4

After a long time fighting with an \uppercase in a \csname ... \endcsname, I came across this post that mentions the argument being “regurgitated,” which means that to capitalize a control sequence, you need to do:

\uppercase{\expandafter\gdef\csname #1}#2\endcsname

which makes no sense to me.

What is the regurgitation process, and how does it fit in the expansion process? Is it specific to \uppercase (and companion \lowercase)?

1 Answers1

5

The term is used by Knuth in the TeXbook (Chapter 24):

We shall study TeX’s digestive processes, i.e., what TeX does with the lists of tokens that arrive in its “stomach.” Chapter 7 has described the process by which input files are converted to lists of tokens in TeX’s “mouth,” and Chapter 20 explained how expandable tokens are converted to unexpandable ones in TeX’s “gullet” by a process similar to regurgitation. When unexpandable tokens finally reach TeX’s gastro-intestinal tract, the real activity of typesetting begins, and that is what we are going to survey in these summary chapters.

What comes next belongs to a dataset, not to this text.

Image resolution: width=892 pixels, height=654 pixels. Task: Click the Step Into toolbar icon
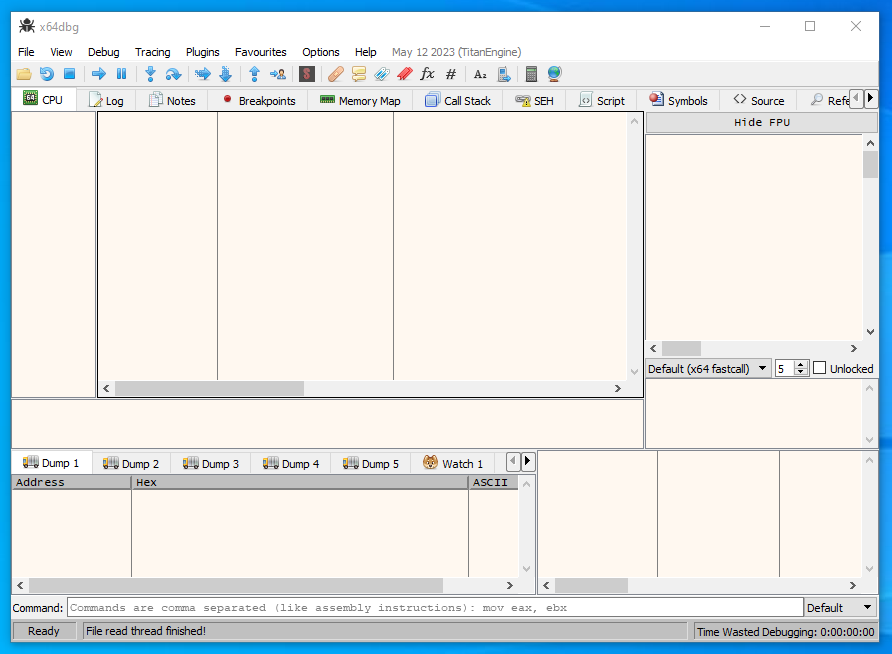150,74
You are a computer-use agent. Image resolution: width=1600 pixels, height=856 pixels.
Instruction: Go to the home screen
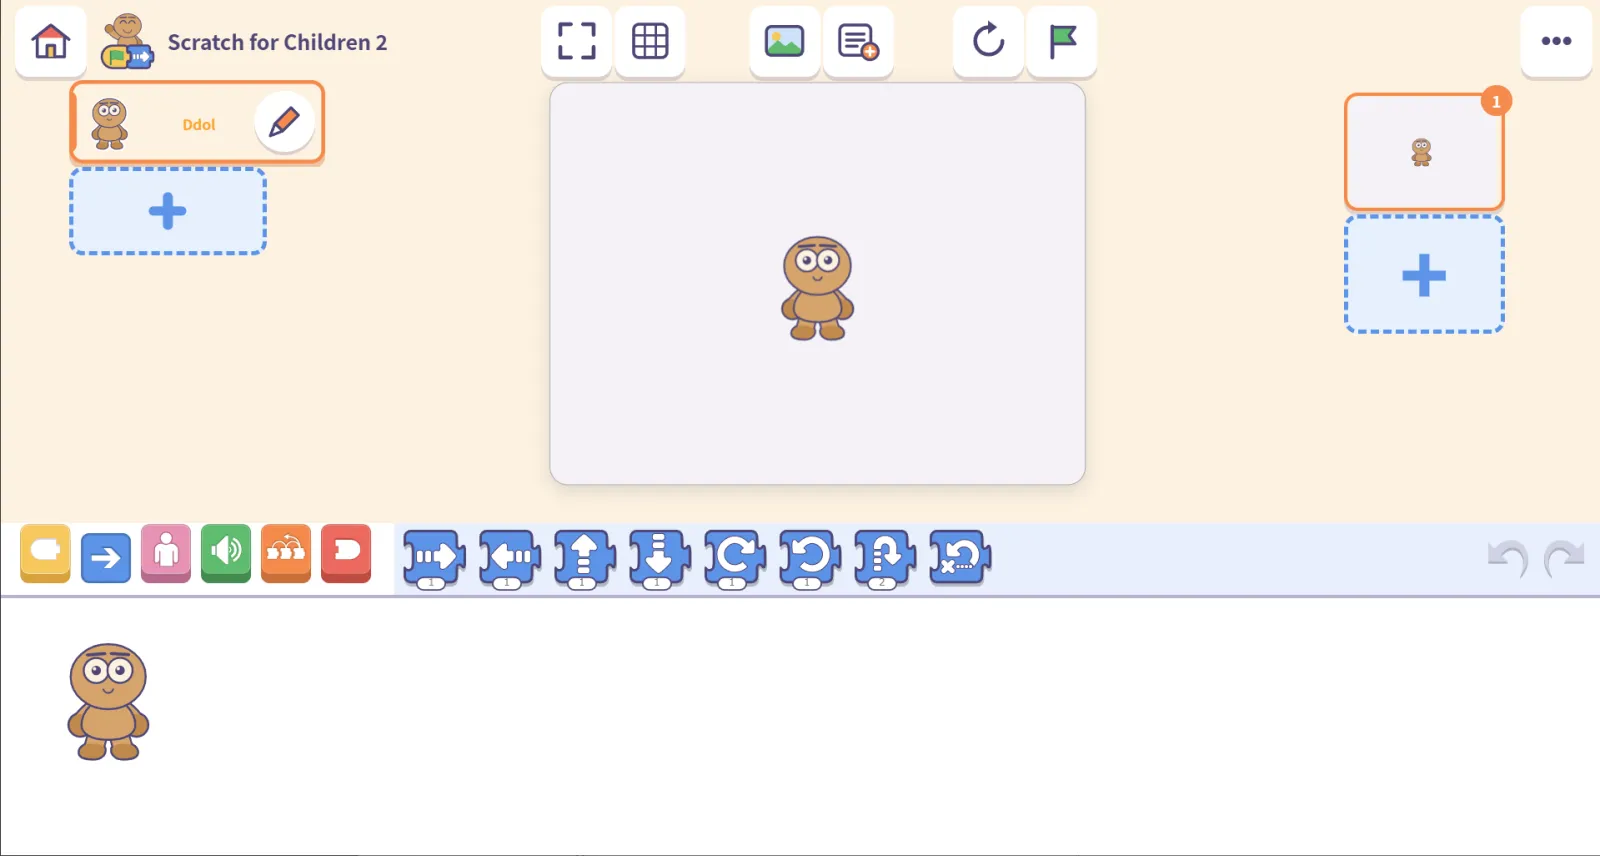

What does this refer to? Primarily to the activity of expanding macros: the definition of macros is stored in memory and when a macro needs to be expanded, tokens that have already been digested (at definition time) return to the “mouth” for further expansion.

A similar process happens with \uppercase or \lowercase which are unexpandable primitives. Their action is to send their argument to the “stomach” where each character token is replaced by its uppercase or lowercase counterpart as defined by the (current) values in the arrays \uccode and \lccode. After this replacement the tokens are “regurgitated” to the mouth for further processing that might involve macro expansion or definitions or everything else. In other words, when \uppercase{<tokens>} is found, TeX suspends its activity, sends down <tokens>, the replacement is done forming a token list <TOKENS> which is sent back to the mouth and TeX restarts examining <TOKENS> as if it had been there to begin with. Tokens that aren't character tokens stay exactly the same.

Thus if you say

\uppercase{\expandafter\gdef\csname a}bc\endcsname

the process will present TeX the token list

\expandafter\gdef\csname Abc\endcsname

and so it will proceed to do

\gdef\Abc

You can't do

\expandafter\gdef\csname\uppercase{a}bc\endcsname

because \uppercase is illegal inside \csname...\endcsname. The only unexpandable tokens that can appear after \csname are character tokens and \endcsname.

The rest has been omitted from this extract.